On the mechanical behaviour of human tooth structures: An application of the finite element method of stress analysis

Abstract

The Finite Element Method of stress analysis is employed in axisymmetric, two and three-dimensional forms, to investigate the mechanical behaviour of dental structures under simulated oral loading conditions. Stress distributions which are examined, include those occuring in the crowns of normal teeth due to masticatory loading and in restored teeth as a consequence of the restoration's setting and thermal expansions. The force distributions occuring on roots of individual teeth and on teeth used as abutments for various bridge constructions are also investigated for both axial and non-axial loading and various alveolar bone support conditions. The instantaneous centres of rotation of teeth when subjected to orthodontic loading are also determined.
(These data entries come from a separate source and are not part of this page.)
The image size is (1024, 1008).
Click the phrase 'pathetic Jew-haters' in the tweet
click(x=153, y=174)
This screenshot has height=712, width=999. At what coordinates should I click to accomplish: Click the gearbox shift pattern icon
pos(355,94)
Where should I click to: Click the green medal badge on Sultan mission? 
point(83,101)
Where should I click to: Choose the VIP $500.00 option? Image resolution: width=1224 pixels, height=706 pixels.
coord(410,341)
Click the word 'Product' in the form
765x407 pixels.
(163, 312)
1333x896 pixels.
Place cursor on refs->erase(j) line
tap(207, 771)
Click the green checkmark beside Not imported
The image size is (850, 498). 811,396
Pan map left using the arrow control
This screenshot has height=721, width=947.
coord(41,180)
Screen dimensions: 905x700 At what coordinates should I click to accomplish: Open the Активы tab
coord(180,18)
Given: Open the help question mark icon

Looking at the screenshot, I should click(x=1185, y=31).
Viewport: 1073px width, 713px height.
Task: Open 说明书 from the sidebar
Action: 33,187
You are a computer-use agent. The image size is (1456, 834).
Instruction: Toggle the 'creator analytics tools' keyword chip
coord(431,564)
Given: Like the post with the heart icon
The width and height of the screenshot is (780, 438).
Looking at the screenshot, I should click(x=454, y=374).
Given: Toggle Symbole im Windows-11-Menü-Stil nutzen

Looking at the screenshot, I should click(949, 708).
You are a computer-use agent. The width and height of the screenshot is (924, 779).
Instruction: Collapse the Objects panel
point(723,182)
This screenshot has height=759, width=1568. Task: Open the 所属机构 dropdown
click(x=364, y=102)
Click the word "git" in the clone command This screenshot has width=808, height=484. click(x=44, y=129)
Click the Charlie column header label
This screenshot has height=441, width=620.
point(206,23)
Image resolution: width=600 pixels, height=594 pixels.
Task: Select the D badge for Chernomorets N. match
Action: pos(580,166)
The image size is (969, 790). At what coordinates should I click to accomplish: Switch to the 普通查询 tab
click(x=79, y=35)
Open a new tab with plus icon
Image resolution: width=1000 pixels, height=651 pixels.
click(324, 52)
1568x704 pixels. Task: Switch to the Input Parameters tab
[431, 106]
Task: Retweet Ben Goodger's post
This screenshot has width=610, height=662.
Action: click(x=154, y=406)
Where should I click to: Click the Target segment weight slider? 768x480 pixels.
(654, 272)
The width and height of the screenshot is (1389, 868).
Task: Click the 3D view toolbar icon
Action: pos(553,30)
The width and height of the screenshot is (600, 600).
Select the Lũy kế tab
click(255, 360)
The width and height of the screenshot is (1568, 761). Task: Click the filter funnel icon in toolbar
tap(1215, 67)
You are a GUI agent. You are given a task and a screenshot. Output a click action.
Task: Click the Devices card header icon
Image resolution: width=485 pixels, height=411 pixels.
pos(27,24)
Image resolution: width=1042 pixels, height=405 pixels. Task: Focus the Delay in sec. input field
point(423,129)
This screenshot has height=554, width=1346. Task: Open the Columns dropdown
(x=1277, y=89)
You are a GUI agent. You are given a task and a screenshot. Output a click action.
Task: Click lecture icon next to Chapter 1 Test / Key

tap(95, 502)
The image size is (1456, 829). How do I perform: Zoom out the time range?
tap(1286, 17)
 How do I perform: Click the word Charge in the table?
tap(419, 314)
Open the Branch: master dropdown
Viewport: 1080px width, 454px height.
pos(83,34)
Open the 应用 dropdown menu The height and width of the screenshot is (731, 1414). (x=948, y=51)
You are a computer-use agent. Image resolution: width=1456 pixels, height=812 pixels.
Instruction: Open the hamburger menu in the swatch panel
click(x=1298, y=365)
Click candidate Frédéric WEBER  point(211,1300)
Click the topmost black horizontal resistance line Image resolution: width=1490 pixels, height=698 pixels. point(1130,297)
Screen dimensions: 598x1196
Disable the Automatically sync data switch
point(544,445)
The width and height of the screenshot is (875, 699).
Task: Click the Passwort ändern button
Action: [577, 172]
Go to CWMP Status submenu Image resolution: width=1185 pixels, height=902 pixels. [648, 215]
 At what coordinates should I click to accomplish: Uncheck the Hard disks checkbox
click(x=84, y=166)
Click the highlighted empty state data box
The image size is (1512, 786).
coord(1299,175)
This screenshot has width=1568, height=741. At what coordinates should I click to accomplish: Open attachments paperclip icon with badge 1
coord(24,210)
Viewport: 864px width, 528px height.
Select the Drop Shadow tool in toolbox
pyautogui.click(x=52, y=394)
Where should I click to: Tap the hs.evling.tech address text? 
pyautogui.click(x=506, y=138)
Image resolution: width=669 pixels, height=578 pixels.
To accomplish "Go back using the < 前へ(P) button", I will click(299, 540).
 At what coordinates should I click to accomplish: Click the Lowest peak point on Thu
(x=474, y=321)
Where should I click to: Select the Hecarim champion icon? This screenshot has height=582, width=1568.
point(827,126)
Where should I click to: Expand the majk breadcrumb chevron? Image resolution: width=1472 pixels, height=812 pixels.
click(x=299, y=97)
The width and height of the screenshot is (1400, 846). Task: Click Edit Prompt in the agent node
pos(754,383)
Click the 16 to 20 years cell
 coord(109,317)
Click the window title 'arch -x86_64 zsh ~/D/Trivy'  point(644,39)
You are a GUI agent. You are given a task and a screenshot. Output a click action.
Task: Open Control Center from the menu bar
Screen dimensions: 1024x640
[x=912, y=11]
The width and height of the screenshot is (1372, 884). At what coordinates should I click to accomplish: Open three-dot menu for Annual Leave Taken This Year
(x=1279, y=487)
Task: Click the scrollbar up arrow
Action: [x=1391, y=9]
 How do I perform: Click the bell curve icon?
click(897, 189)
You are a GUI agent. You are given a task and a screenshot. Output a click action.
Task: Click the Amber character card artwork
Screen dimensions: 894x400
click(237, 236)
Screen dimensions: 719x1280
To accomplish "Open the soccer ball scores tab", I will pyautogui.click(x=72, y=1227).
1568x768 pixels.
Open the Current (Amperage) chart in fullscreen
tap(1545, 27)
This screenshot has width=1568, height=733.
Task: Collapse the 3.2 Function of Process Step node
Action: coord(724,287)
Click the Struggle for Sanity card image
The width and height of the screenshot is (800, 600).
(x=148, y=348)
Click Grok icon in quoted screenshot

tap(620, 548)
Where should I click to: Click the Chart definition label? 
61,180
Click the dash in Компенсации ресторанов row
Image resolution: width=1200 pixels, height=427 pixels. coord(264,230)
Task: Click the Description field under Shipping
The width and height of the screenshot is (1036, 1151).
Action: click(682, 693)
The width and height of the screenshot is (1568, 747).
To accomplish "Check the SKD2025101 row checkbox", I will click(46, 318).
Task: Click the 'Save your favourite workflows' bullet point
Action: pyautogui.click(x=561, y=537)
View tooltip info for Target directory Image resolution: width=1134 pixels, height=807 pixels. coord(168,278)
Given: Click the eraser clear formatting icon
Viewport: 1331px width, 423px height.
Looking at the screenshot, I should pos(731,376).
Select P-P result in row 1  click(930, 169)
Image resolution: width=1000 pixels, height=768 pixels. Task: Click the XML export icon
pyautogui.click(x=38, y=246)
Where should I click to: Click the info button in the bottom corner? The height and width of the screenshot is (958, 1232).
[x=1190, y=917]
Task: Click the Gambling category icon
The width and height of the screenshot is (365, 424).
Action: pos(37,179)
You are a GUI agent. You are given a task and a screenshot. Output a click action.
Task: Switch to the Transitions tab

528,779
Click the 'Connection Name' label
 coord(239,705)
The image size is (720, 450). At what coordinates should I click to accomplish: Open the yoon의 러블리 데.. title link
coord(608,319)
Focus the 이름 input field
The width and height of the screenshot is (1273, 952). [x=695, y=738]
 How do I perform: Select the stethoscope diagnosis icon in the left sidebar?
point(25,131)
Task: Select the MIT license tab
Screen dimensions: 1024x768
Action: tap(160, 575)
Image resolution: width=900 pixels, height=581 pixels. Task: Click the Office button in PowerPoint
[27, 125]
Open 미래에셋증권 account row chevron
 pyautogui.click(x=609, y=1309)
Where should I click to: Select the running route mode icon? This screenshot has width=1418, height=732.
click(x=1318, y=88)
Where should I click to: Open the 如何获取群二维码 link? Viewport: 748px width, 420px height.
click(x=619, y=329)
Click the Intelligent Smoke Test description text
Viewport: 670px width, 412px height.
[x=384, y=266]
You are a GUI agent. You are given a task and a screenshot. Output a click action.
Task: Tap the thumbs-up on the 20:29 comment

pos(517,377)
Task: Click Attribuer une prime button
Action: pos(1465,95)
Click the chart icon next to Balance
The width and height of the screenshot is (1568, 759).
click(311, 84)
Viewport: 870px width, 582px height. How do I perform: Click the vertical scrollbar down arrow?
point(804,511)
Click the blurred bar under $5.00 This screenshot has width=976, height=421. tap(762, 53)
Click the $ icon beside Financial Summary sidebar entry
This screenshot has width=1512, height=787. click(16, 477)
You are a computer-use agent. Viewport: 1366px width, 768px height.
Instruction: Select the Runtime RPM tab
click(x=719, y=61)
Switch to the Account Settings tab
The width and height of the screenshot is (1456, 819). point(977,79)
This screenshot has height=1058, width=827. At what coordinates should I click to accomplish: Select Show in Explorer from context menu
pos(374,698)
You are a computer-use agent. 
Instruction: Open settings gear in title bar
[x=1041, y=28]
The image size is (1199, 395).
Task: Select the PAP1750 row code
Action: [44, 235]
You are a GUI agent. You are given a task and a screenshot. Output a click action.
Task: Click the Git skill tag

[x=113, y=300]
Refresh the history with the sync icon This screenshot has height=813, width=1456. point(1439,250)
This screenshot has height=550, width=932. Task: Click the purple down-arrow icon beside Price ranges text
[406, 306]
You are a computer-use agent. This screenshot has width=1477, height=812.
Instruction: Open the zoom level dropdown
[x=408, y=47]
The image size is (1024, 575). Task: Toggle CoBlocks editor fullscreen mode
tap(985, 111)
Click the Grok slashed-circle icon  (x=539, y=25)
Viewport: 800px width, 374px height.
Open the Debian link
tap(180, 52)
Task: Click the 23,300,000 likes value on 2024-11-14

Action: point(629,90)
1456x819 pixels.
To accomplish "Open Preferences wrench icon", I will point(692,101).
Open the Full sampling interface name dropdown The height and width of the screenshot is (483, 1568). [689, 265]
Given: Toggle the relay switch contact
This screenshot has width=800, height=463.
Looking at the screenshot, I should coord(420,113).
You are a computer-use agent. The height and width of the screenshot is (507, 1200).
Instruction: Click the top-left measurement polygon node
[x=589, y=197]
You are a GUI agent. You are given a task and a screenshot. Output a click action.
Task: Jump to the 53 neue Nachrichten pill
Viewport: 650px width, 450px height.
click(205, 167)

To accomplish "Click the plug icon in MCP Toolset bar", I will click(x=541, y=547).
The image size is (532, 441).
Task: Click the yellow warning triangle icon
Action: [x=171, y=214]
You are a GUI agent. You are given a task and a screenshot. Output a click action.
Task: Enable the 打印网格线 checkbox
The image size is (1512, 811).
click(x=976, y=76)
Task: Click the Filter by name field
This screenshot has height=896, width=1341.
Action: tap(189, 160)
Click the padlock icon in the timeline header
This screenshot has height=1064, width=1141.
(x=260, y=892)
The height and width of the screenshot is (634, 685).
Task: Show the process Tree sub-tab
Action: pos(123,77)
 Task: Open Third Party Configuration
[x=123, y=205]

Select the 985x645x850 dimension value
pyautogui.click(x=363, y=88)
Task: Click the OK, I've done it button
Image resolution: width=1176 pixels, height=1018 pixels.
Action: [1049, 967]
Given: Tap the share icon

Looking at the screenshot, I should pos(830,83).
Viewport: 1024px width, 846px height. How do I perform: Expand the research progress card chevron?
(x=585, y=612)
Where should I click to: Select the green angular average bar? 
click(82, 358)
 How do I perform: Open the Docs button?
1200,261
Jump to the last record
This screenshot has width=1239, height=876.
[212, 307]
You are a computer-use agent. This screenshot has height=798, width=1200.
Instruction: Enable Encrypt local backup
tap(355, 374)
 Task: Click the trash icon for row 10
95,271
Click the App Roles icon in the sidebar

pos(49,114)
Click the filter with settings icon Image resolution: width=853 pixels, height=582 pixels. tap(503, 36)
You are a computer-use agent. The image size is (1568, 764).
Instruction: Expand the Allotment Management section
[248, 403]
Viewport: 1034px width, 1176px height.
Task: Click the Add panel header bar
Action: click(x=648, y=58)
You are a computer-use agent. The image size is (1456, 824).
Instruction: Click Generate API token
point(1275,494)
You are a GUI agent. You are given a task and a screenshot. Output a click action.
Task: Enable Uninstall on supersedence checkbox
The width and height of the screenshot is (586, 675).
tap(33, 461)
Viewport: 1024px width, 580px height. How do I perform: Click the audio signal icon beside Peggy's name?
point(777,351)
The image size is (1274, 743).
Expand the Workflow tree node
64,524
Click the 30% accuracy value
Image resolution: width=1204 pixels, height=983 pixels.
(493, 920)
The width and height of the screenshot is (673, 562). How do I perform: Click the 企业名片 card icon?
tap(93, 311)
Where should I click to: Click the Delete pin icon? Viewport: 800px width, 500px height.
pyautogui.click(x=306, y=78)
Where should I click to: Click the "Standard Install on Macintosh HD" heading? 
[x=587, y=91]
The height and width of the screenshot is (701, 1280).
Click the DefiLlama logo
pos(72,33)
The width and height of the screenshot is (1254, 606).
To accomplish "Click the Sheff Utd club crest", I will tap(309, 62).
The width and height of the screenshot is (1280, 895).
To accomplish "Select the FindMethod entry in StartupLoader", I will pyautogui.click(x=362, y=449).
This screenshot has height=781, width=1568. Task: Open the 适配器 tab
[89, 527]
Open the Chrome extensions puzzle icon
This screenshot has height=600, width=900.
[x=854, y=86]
The Finite Element Method is employed to examine various published hypotheses which attempt to correlate the mechanical behaviour of bone structures with that tissue's biological response characteristics. The cases examined include the remodelling of the alveolar process subsequent to orthodontic treatment and the remodelling or so-called straightening of the malaligned long bone.

Utilising published experimental data, the Finite Element Method is also employed in a reverse mode to enable some hitherto unknown mechanical properties of the periodontal membrane and cortical bone tissues to be determined. Indeed, due to the flexibility of the method, it was possible to represent these tissues as orthotropic materials.

The work is presented in two volumes. While the first volume contains all the results of the analyses, the second contains an outline of the relevant finite element theory. Nevertheless, where the theory has been extended, in particular in the area of non-isotropic material analysis, it is developed in greater depth. The second volume also contains both a thorough description and a listing of all the computer programs developed.